有什么好后悔的?
如果按照上辈子的轨迹走下去,
便是老了记忆中也还有一份不曾触碰的美好,泡一壶茶,穿着个大背心,翘着二郎腿坐在院中的躺椅上想着记忆中的种种,一把蒲扇便能乐呵呵的摇到天黑。
……
“徐柿子!”
“小鱼儿!”
鱼桃夭踮起脚尖比划着,
少女刚刚及少年的肩膀。
“你不冷啊!”
鱼桃夭看着一身单衣的少年郎噘嘴道,随后将手中的蟒袍掀开,抹平褶皱,亲自给少年郎穿上,远处院墙上,窗户边上蹲着偷看的姑娘都是呐呐的模样,只因为那个清俊的少年郎只是伸手刮了刮后者的鼻尖,并没有阻止如此亲呢的举动。
“走吧,回上京。”
“糖葫芦管够。”
身穿蟒袍的少年郎轻声道。
鱼桃夭眼睛弯成月牙状,睫毛忽闪,
“好,一言为定!”
“徐柿子,大气!”
鱼桃夭突兀的笑出了声。
望着那一袭红衣绝尘而去,城中的姑娘都是怔怔的看着久久没有收回目光,脑海中突兀的想起一句话,
大家闺秀配的是青年才俊,
贤良淑德配的是正人君子,
知书达理配的是温文尔雅,
倾城倾国配的是公子无双,
而那个少年,
想来天底下没有他配不上的女子吧。
……
回上京走四方官道不过八九百里,南征的大军昨个已经多行了一日,可余下的数百亲卫皆是一人双骑,全力奔驰不过寅时便追上了大军。
天边隐隐有了红霞,
策马大半日的功夫也是劳累有些吃不消,鱼桃夭寻了一辆马车休息去了,身穿蟒袍的少年郎轻轻盖上薄毯后合拢车厢,策马走到秦清堂身旁。
“这月余的功夫,秦公费心了。”
少年郎望着身旁的老者开口道。
“殿下,多礼了,这都是老臣分内之事。”
“说起来前些日子南征的时候,朝堂上虽然表面上无波无澜,可底下确是已经暗潮涌动了,若不是捷报传回恐怕上京早就乱成一锅粥了。”
“这趟有殿下举荐之人入尚书省。”
“臣才能忙里偷闲,来这一趟送送故人。”
秦清堂抚须笑道。
少年郎沉思了片刻后继续开口问道。
“秦公,朝堂中的局势近来如何?”
“还算安稳。”
“那些原本有所动作的世家门阀都已经收敛起来,那些个老狐狸一旦夹紧尾巴,想要抓到手脚恐怕没那么容易了。”
“不过好在之前一些门阀的动作。”
“老臣已经记录下来。”
“老臣回京后便拟出个名单。”
秦清堂沉吟道,南征是跌宕起伏,可大军离开上京的那段时间朝堂同样是波涛涌汹,若不是上京大营还留守有一镇兵马指不定那些门阀能干出些什么事情来。
“恩,科举一事也可以尽早落实了。”
少年郎望着上京城的方向喃喃道,
当“科举”二字从少年郎口中吐出的时候,秦清堂身子下意识的轻颤着,老迈的身子中似乎有无数的力量,讲到底自己也是寒门出声,也是这庆朝数百年来唯一一寒门之身坐上中书令这个位置的人,自然能够晓得徐闲给自己讲过的“科举”意味着什么。

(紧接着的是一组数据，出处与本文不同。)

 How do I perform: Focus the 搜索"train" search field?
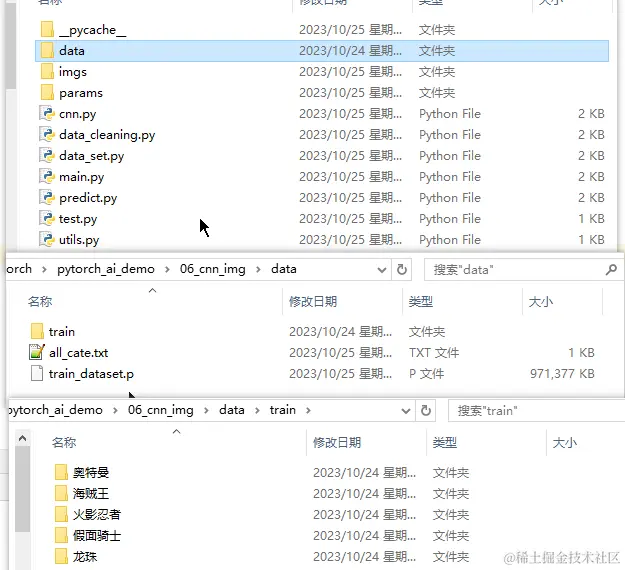point(537,411)
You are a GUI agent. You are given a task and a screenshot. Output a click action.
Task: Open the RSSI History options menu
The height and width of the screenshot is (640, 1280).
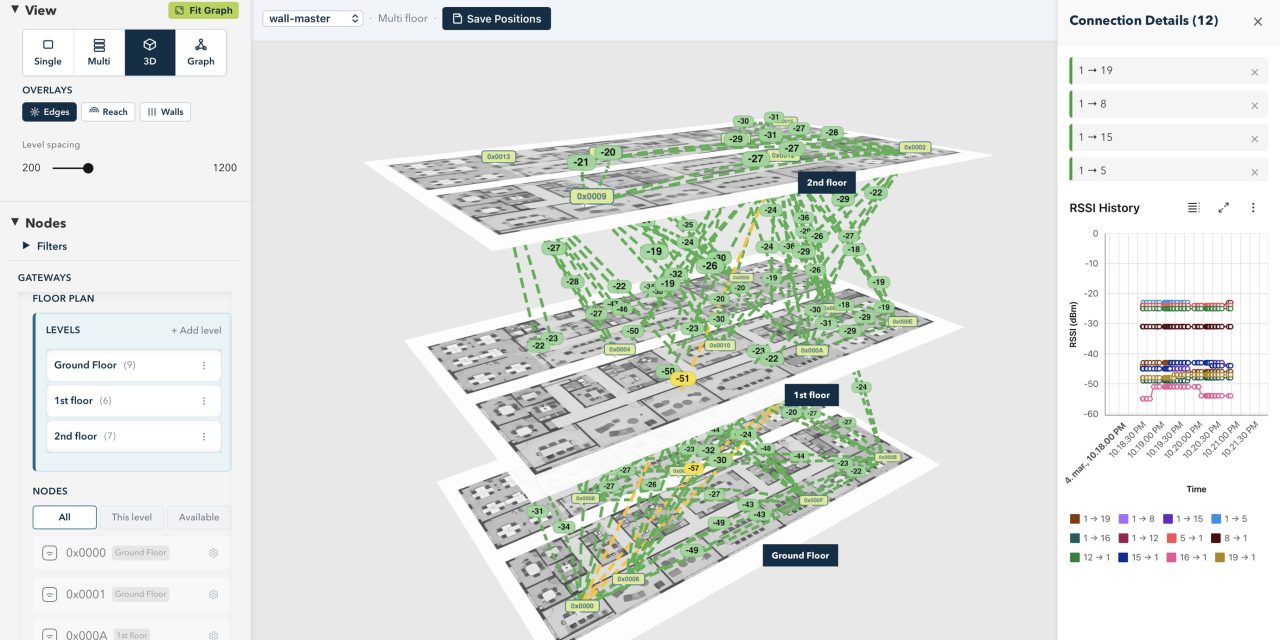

科举便是对付世家门阀最大的杀手锏,世家门阀最大的底气便是对知识的垄断,对人才的垄断,以及数百上千年来的积累,在他们的心中打仗那是你李家,徐家自己的事,你们只管打的脑浆子四溢,且不论是谁打赢了,这治理天下都得靠自己这帮人。